PROVIDED ENTRIES START

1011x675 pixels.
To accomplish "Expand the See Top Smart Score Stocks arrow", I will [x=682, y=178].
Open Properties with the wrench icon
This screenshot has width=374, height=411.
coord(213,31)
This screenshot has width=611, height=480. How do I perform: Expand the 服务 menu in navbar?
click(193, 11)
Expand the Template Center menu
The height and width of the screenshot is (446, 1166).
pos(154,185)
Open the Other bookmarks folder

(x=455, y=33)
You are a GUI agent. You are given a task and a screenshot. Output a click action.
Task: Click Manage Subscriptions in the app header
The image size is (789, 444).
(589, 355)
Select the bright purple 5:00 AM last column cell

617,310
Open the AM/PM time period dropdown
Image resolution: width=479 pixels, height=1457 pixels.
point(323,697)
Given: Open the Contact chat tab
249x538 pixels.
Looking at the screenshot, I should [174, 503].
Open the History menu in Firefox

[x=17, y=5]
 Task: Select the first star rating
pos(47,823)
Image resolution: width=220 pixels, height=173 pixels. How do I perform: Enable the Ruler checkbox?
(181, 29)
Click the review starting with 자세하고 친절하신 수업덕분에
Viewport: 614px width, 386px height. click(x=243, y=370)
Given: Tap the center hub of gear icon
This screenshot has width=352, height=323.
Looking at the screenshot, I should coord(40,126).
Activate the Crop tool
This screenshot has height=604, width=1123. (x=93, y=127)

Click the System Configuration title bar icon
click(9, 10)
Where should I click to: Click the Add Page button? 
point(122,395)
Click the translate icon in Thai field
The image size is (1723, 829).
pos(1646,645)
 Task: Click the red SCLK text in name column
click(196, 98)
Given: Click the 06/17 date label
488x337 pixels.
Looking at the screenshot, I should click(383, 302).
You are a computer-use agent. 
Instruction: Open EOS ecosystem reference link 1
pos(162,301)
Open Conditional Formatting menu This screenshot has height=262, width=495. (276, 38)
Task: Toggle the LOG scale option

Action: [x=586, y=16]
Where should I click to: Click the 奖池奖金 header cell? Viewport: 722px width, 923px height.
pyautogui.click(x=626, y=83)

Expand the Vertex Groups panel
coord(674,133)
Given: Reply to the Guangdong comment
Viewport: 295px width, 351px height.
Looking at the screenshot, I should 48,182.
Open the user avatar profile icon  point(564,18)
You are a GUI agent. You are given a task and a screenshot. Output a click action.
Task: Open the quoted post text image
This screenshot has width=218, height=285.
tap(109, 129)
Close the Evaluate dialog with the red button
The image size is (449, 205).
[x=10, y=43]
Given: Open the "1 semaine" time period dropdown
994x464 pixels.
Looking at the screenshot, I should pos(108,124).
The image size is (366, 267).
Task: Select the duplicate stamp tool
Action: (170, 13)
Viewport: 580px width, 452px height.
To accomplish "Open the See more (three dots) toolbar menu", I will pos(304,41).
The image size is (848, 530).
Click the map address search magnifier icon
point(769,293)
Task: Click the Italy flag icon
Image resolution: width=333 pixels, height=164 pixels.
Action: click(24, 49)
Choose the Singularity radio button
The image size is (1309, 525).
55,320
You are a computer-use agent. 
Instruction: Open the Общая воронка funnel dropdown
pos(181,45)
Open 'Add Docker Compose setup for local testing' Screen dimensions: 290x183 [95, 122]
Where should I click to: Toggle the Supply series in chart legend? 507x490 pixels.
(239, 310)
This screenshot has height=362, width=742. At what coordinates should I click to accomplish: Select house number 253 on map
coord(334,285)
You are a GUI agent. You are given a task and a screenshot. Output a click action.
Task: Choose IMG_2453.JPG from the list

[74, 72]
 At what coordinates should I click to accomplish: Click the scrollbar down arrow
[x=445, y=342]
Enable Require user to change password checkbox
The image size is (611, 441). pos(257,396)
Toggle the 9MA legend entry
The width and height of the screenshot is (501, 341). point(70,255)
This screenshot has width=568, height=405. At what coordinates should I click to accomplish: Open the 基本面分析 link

PROVIDED ENTRIES END

### WHAT YOU HAVE TO DO
Reproduce the entries above exactly, but only the lines between the line holding "Select the bright" and the line holding "Given: Open the Contact chat tab", inclusive.

### RESPONSE TO THE EXERCISE
Select the bright purple 5:00 AM last column cell

617,310
Open the AM/PM time period dropdown
Image resolution: width=479 pixels, height=1457 pixels.
point(323,697)
Given: Open the Contact chat tab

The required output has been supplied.